Projects to bring gender-based violence within the realm of abolitionist reforms are not without challenge. Gender-based violence often serves as the stalking horse for those who make their case in opposition to abolishing the police. The failure to include gender-violence crimes within progressive initiatives contributes to problematic narratives that view these types of offenses—and specifically domestic violence—as behavior perpetrated by deviant individuals without attention to the determinants of such behavior. Poverty, economic disparity, and downward mobility contribute to a broad range of social harms—from human rights violations to public health crises—apply no less to domestic violence offenses. As with other forms of violence, domestic violence cannot be ascribed simply to matters of individual pathology or personal characteristics. Individual behaviors are contingent and conditioned by social circumstances. They possess sociology.
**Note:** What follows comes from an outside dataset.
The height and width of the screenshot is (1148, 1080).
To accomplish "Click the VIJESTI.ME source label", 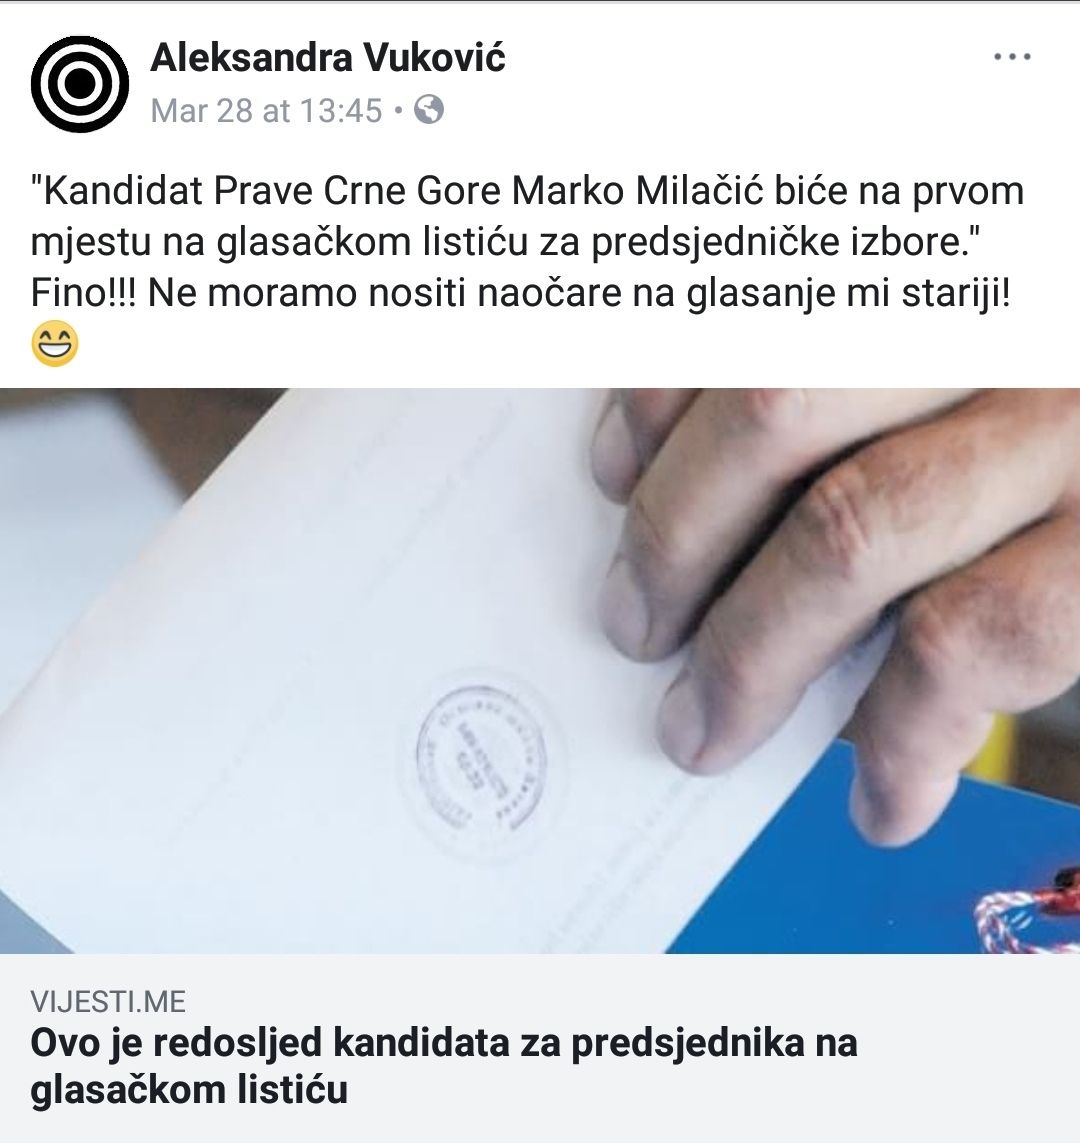I will [108, 1001].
Ruth Wilson Gilmore has long addressed the moral and practical dangers of deeming individuals as worthy—or unworthy—of abolitionist efforts. She correctly observes that we may attach ourselves to false narratives about violence and the pernicious effects of responding to violence with the state violence, that is, the criminal legal system. Abolitionist principles commit to thinking “outside the criminal punishment system for what accountability and healing from harm could look like” and “condemn[s] the prosecution of anyone.” Social justice movements continue to work towards building community-based means of providing protection and addressing the harms caused by gender-based violence without resorting to the criminal legal system. As Mariame Kaba has observed, there should be no exceptions neither prerequisites for seeking an end to carceral practices.